Directions ::
Can you render the rows from the line containing "Reload the page with the refresh button" through the line containing "will (1306, 468)." as a Markdown table with a Number column and a Text column, leaving out blank lines?

Records for processing ::
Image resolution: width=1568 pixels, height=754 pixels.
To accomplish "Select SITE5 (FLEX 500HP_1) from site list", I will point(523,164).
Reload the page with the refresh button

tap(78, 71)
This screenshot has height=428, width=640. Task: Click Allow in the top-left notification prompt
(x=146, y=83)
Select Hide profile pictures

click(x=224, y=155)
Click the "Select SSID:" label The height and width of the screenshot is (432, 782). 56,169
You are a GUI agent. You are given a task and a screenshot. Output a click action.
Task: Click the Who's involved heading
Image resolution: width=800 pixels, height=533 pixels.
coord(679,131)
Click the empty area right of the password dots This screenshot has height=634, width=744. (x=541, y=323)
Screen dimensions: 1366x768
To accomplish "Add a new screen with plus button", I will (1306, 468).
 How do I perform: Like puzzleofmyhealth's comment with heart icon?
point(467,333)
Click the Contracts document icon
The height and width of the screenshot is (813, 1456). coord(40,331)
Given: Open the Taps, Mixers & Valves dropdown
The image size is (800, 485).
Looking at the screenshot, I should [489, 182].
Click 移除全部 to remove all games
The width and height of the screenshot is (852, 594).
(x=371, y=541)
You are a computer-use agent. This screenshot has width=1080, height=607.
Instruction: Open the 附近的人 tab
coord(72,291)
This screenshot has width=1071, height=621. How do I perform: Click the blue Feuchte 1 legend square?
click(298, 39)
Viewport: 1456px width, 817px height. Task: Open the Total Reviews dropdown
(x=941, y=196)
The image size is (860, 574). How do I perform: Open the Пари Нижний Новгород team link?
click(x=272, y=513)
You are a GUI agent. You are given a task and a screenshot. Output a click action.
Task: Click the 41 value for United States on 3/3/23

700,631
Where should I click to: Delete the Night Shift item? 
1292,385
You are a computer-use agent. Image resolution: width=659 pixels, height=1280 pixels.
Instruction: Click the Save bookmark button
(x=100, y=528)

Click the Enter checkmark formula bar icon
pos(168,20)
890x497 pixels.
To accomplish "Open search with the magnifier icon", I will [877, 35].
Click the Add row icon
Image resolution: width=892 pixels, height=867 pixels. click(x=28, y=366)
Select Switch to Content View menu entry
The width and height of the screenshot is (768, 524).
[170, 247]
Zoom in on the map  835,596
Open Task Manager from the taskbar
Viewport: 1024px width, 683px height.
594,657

Task response ::
| Number | Text |
|---|---|
| 1 | Reload the page with the refresh button |
| 2 | tap(78, 71) |
| 3 | This screenshot has height=428, width=640. Task: Click Allow in the top-left notification prompt |
| 4 | (x=146, y=83) |
| 5 | Select Hide profile pictures |
| 6 | click(x=224, y=155) |
| 7 | Click the "Select SSID:" label The height and width of the screenshot is (432, 782). 56,169 |
| 8 | You are a GUI agent. You are given a task and a screenshot. Output a click action. |
| 9 | Task: Click the Who's involved heading |
| 10 | Image resolution: width=800 pixels, height=533 pixels. |
| 11 | coord(679,131) |
| 12 | Click the empty area right of the password dots This screenshot has height=634, width=744. (x=541, y=323) |
| 13 | Screen dimensions: 1366x768 |
| 14 | To accomplish "Add a new screen with plus button", I will (1306, 468). |